Plato, Socrates’ most celebrated student, assigned a high role to demons: “No human nature invested with supreme power is able to order human affairs,” he said, “and not overflow with insolence and wrong….”


We do not appoint oxen to be the lords of oxen, or goats of goats, but we ourselves are a superior race and rule over them. In like manner God, in his love of mankind, placed over us the demons, who are a superior race, and they with great ease and pleasure to themselves, and no less to us, taking care of us and giving us peace and reverence and order and justice never failing, made the tribes of men happy and united.

He stoutly denied that demons were a source of evil, and represented Eros, the keeper of sexual passions, as a demon, not a god, “neither mortal nor immortal, neither good nor bad.” But all later Platonists, including the Neo-Platonists who powerfully influenced Christian philosophy, held that some demons were good and others evil. The pendulum was swinging. Aristotle, Plato’s famous student, seriously considered the contention that dreams are scripted by demons. Plutarch and Porphyry proposed that the demons, who filled the upper air, came from the Moon.
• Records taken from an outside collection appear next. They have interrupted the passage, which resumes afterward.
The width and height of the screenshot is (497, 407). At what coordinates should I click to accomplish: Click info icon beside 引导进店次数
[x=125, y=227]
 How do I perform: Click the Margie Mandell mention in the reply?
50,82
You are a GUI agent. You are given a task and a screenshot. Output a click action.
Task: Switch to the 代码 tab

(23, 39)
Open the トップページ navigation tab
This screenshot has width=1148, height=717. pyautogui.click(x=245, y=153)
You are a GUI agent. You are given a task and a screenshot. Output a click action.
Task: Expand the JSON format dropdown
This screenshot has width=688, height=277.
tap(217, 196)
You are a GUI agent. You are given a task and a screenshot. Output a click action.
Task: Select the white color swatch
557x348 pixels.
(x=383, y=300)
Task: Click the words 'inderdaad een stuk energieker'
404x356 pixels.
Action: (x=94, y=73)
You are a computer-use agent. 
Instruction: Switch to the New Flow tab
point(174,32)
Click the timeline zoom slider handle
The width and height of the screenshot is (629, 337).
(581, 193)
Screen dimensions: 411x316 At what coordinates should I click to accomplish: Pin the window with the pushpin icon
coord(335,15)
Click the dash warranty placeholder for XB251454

The early Church Fathers, despite having imbibed Neo-Platonism from the culture they swam in, were anxious to separate themselves from “pagan” belief-systems. They taught that all of pagan religion consisted of the worship of demons and men, both misconstrued as gods. When St. Paul complained (Ephesians 6:14) about wickedness in high places, he was referring not to government corruption, but to demons, who lived in high places:


For we wrestle not against flesh and blood, but against principalities, against powers, against the rulers of the darkness of this world, against spiritual wickedness in high places.

From the beginning, much more was intended than demons as a mere poetic metaphor for evil in the hearts of men.


St. Augustine was much vexed with demons. He quotes the pagan thinking prevalent in his time: “The gods occupy the loftiest regions, men the lowest, the demons the middle region…. They have immortality of body, but passions of the mind in common with men.” In Book VIII of The City of God (begun in 413), Augustine assimilates this ancient tradition, replaces gods by God, and demonizes the demons—arguing that they are, without exception, malign. They have no redeeming virtues. They are the fount of all spiritual and material evil. He calls them “aerial animals…most eager to inflict harm, utterly alien from righteousness, swollen with pride, pale with envy, subtle in deceit.” They may profess to carry messages between God and man, disguising themselves as angels of the Lord, but this pose is a snare to lure us to our destruction. They can assume any form, and know many things—”demon” means “knowledge” in Greek—especially about the material world. However intelligent, they are deficient in charity. They prey on “the captive and outwitted minds of men,” wrote Tertullian. “They have their abode in the air, the stars are their neighbors, their commerce is with the clouds.”


In the eleventh century, the influential Byzantine theologian, philosopher, and shady politician, Michael Psellus, described demons in these words:


These animals exist in our own life, which is full of passions, for they are present abundantly in the passions, and their dwelling-place is that of matter, as is their rank and degree. For this reason they are also subject to passions and fettered to them.

One Richalmus, abbot of Schönthal, around 1270 penned an entire treatise on demons, rich in first-hand experience: He sees (but only when his eyes are shut) countless malevolent demons, like motes of dust, buzzing around his head—and everyone else’s. Despite successive waves of rationalist, Persian, Jewish, Christian, and Moslem world views, despite revolutionary social, political, and philosophical ferment, the existence, much of the character, and even the name of demons remained unchanged from Hesiod through the Crusades.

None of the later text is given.